La excepción mencionada en el artículo 2.2 c) de la Ley Orgánica 15/1999 se refiere a los ficheros mantenidos por las Administraciones Públicas con fines de seguridad pública, defensa, seguridad del Estado y actividades del Estado en materia penal. Sin embargo, esta excepción no se aplica a los ficheros de titularidad privada que transmiten datos a las Administraciones Públicas para el cumplimiento de estas funciones.
El informe concluye que el fichero en cuestión, creado por una entidad privada para cumplir con las obligaciones legales de prevención de la financiación del terrorismo, no está excluido de la aplicación de la Ley Orgánica 15/1999. Por lo tanto, debe ser notificado para su inscripción en el Registro General de Protección de Datos y cumplir con todas las obligaciones previstas en dicha ley.
Además, la entidad consultante adquiere la condición de responsable del fichero, ya que decide sobre la finalidad, contenido y uso del tratamiento de datos. Debe cumplir tanto con el Reglamento (CE) Nº 881/2002 como con la Ley 12/2003, que impone obligaciones específicas para prevenir la financiación del terrorismo, como examinar operaciones sospechosas, comunicar indicios de financiación del terrorismo y establecer procedimientos de control interno.
El tratamiento de datos en este contexto está amparado por el artículo 6.1 de la Ley Orgánica 15/1999, siempre que la finalidad sea exclusivamente facilitar el cumplimiento de las funciones previstas en la Ley 12/2003 y el Reglamento (CE) Nº 881/2002. Los datos deben ser conservados mientras sean necesarios para el examen y comunicación de operaciones, y su uso debe estar restringido a los órganos de control creados por la entidad.

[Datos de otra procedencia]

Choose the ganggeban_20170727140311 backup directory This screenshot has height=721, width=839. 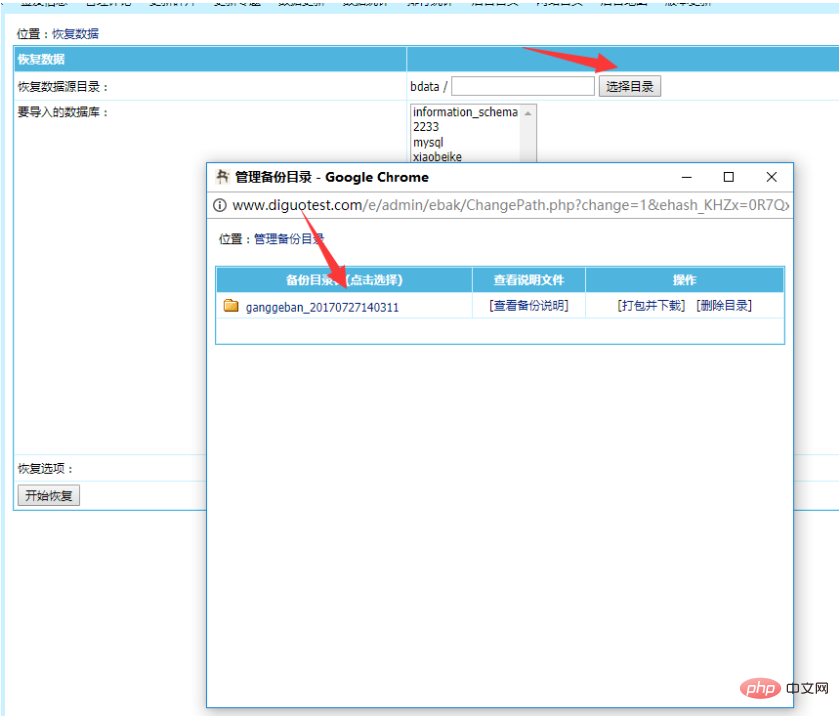pyautogui.click(x=322, y=307)
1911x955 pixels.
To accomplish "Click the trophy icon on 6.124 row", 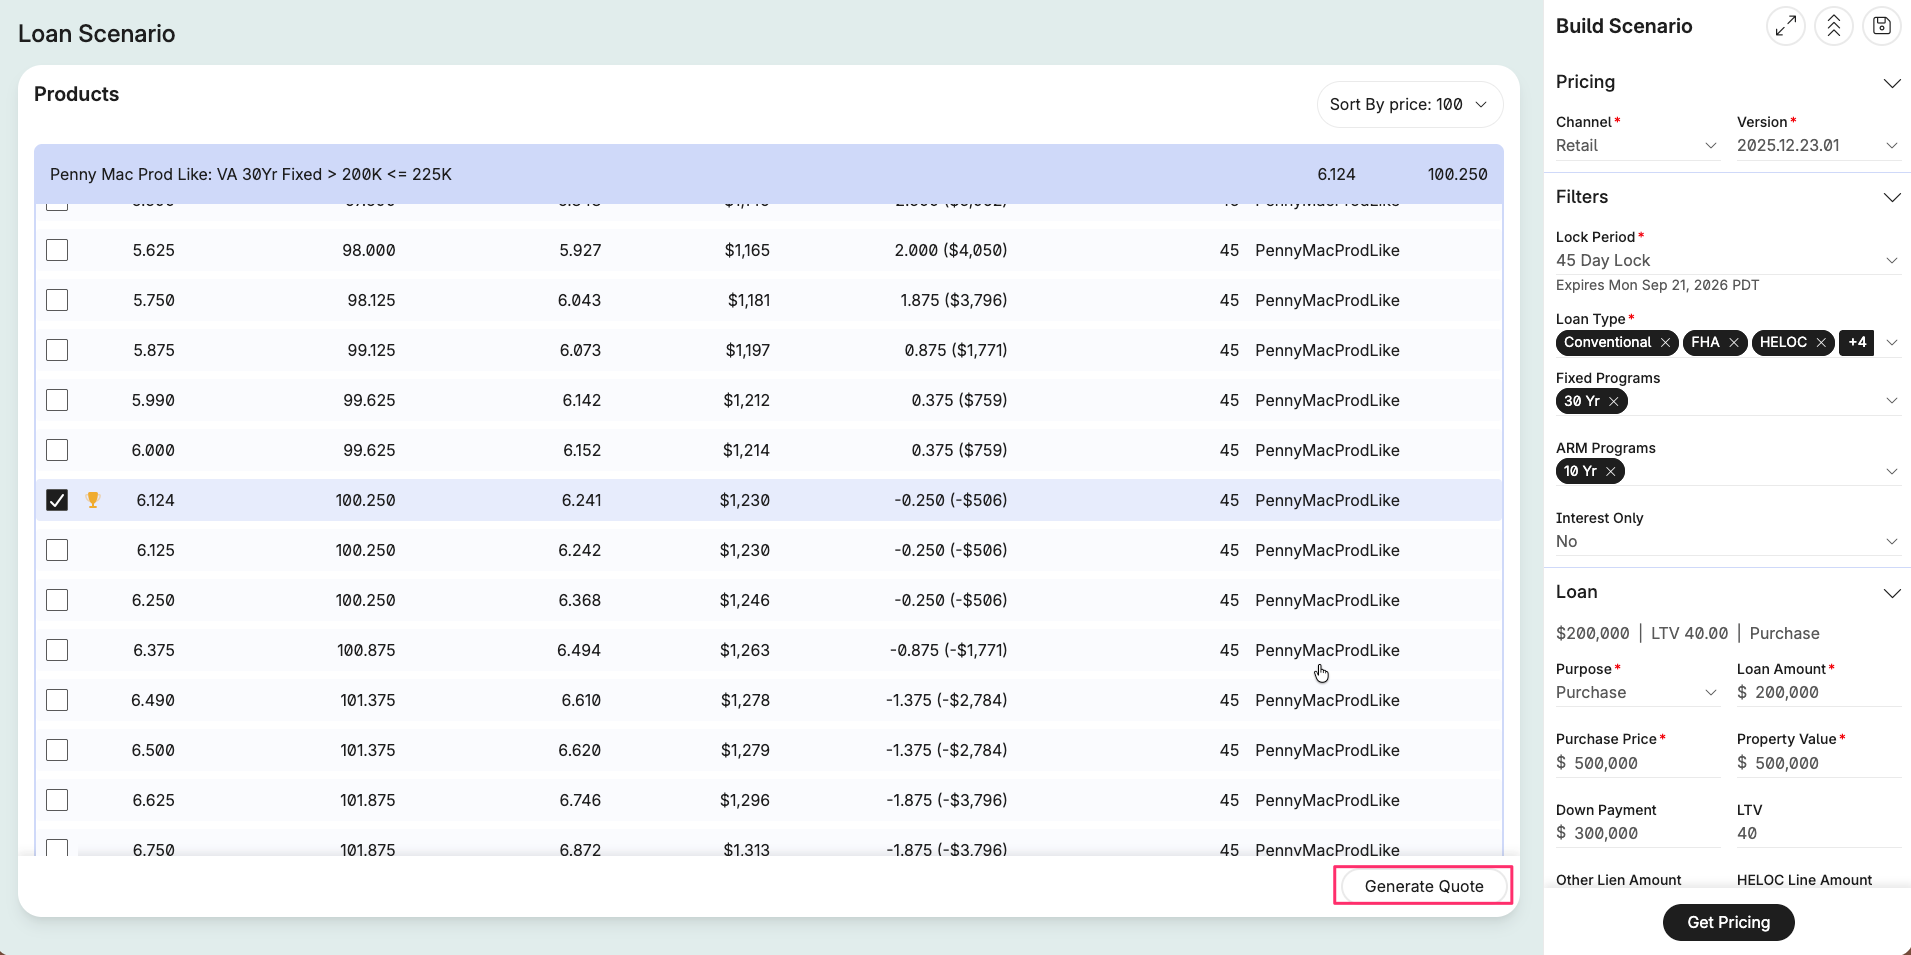I will (93, 500).
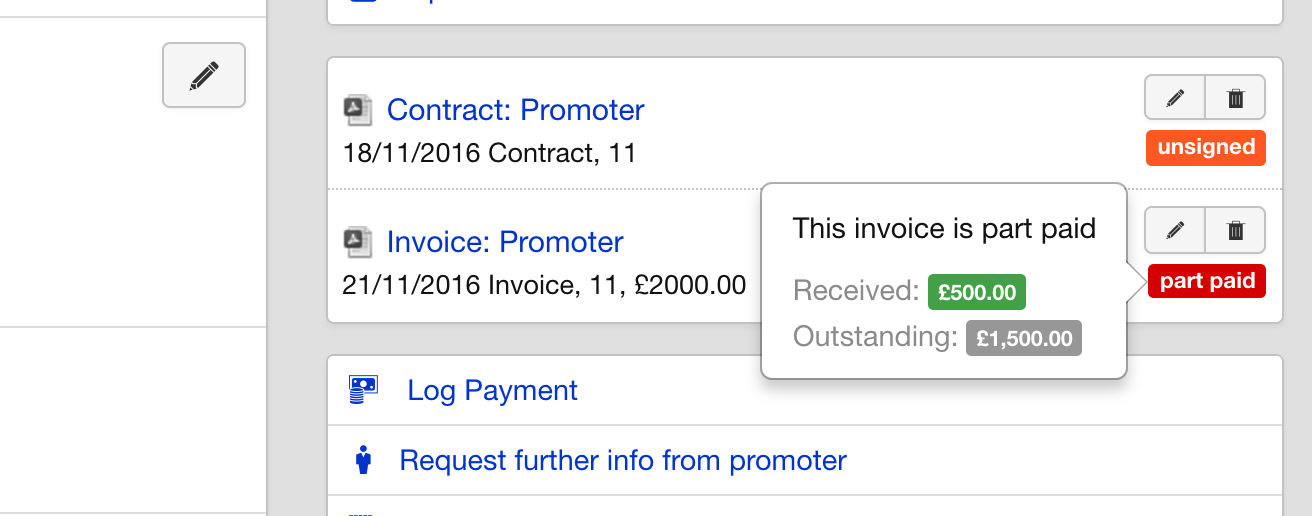Click the 'This invoice is part paid' heading
The height and width of the screenshot is (516, 1312).
tap(944, 229)
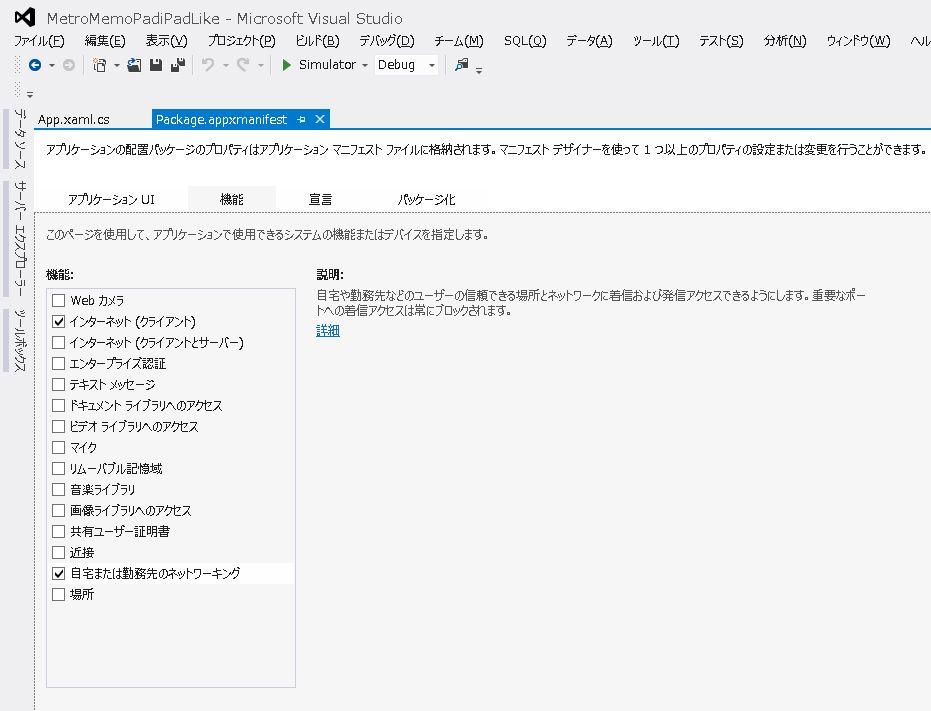Enable the Web カメラ capability checkbox
931x711 pixels.
click(x=59, y=300)

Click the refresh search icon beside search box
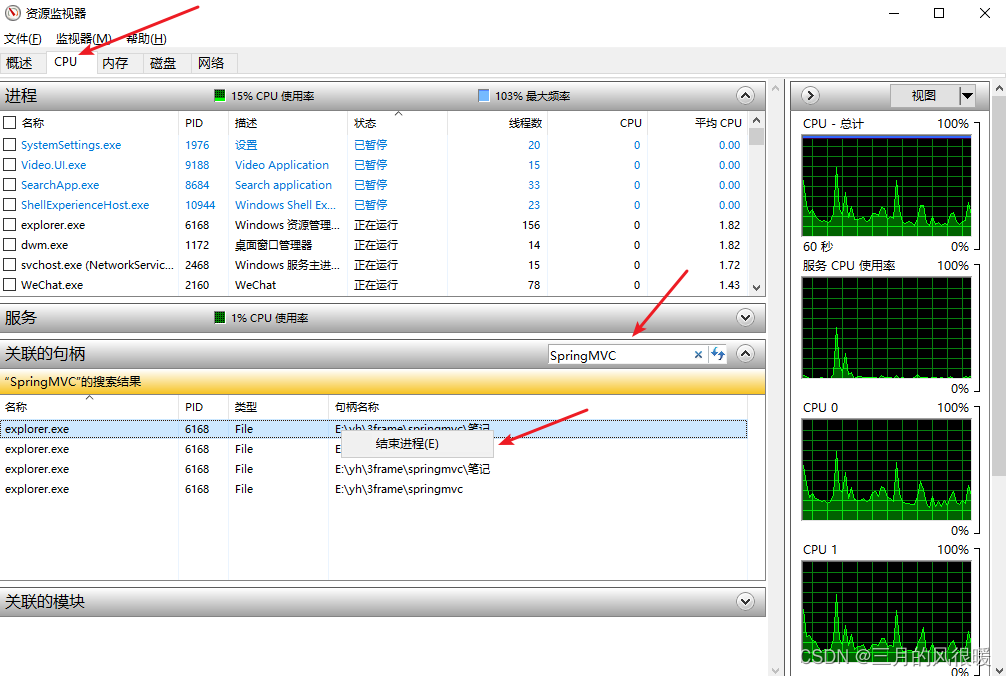tap(718, 354)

En cuanto al deber de información y los derechos de acceso, rectificación, cancelación y oposición, la prohibición legal de revelar la transmisión de información a la Comisión de Vigilancia exime a las entidades obligadas de cumplir con estos deberes en relación con los ficheros creados bajo la Ley 12/2003. Esta restricción es conforme con la doctrina constitucional, que permite limitar derechos fundamentales cuando es necesario y proporcionado para lograr un fin legítimo.
En resumen, el informe establece que los ficheros creados por entidades privadas para cumplir con la Ley 12/2003 deben ser notificados y cumplir con la Ley Orgánica 15/1999, aunque con ciertas limitaciones en cuanto al deber de información y los derechos de los afectados, debido a la naturaleza de las obligaciones legales impuestas.